Residents on a small street in Lincoln Park, Michigan, were awakened by the wail of sirens. Ambulance attendants rushed into a house and emerged with a sixty-eight-year-old man and his eighty-eight-year-old mother, both of whom were suffering from vicious nausea and diarrhea. By the time they arrived at the hospital, chest pain and labored breathing had set in. The next day the man’s son and daughter-in-law were struck the same way and also ended up in hospital. This clearly seemed to be some kind of environmental problem, so investigators were dispatched to the home. They were astounded by what they found. In the basement they discovered a crude lab with a furnace designed to melt metal. It turned out that the younger man had been working for a company that manufactured dental amalgam, the mix of mercury, silver, tin, and other metals used to fill cavities. He had stolen some of the amalgam, hoping to extract and sell the silver. Mercury, he knew, was volatile, and therefore could be evaporated off by heat. Indeed it could. In doses high enough to poison everyone in the house. In spite of efforts to rid their bodies of mercury with dimercaprol, an agent that binds the metal and causes it to be excreted, all four died within three weeks. The house was demolished and the debris treated as hazardous waste.

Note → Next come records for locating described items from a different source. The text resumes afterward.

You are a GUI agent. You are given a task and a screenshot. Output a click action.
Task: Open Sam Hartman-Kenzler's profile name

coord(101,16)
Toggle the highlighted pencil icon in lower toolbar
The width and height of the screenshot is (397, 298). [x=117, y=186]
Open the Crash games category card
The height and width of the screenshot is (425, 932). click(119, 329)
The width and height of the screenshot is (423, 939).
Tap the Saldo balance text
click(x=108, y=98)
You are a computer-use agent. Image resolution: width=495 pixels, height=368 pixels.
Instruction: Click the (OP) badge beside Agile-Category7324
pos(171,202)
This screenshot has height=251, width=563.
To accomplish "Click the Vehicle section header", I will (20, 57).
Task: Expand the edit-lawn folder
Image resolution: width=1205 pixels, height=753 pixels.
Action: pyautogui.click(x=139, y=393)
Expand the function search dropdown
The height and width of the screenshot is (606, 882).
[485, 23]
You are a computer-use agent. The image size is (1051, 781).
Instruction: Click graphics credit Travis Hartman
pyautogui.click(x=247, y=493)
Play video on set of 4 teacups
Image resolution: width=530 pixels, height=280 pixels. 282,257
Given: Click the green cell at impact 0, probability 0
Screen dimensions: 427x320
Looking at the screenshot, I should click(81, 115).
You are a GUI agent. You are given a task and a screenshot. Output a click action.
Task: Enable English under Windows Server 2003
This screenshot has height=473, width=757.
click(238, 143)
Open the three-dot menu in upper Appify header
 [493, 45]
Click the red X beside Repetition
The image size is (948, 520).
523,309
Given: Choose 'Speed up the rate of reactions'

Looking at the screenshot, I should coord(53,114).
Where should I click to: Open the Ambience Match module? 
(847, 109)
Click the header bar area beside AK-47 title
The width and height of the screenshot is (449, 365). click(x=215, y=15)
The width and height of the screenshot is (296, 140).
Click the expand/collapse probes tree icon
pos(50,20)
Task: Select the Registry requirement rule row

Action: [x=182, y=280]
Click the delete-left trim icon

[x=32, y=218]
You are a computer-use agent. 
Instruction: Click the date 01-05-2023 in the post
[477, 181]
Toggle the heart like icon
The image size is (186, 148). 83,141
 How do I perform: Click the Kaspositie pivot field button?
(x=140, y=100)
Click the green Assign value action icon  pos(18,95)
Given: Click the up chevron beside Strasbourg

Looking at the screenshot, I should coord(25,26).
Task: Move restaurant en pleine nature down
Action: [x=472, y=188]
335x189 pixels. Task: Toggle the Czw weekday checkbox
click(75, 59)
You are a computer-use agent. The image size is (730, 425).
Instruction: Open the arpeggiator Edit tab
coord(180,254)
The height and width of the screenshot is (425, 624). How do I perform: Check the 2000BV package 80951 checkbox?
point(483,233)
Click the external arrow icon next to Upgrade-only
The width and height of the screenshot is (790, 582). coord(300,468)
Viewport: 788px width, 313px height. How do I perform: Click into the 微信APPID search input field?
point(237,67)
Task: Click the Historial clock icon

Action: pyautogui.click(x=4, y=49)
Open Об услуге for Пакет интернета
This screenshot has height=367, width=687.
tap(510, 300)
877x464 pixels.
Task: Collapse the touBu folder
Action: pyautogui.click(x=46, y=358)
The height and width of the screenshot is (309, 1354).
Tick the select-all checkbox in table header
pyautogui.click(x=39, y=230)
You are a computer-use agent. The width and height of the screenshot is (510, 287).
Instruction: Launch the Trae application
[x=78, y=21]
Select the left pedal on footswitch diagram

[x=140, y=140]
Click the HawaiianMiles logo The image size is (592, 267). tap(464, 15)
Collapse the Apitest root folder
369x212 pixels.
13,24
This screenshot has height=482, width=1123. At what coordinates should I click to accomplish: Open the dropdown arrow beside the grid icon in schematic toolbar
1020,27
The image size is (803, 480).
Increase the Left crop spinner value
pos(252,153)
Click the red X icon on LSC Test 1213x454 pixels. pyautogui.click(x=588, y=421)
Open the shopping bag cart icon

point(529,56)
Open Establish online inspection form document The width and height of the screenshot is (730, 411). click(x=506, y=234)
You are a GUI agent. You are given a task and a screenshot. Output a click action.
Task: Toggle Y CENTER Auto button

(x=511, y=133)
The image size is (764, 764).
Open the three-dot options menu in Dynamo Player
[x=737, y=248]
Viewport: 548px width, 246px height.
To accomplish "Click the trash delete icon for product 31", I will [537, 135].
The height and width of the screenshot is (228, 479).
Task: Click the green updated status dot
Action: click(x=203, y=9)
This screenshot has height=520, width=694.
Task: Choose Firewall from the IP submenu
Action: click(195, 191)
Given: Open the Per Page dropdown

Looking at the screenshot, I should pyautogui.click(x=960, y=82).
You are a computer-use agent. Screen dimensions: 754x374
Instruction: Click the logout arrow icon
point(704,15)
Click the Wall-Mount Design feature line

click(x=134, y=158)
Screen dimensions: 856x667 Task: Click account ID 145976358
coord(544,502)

A sailor in Louisiana was luckier. He was asked to guard a boat in dry-dock that was having its bottom replaced. It seems the man liked to dabble in chemistry and had read about some scheme to transmute mercury into gold by baking it inside a potato. Whether out of boredom or greed, he decided to give it a try with an ounce of mercury and an Idaho potato. All he got was mercury poisoning. He then had the nerve to claim damages under the Jones Act, which covers hazards to which sailors are exposed aboard boats. But the judge denied him safe harbor because “the sailor was unable to support the proposition that the practice of alchemy is within the duties of a seaman who is acting as caretaker aboard a bottomless vessel.”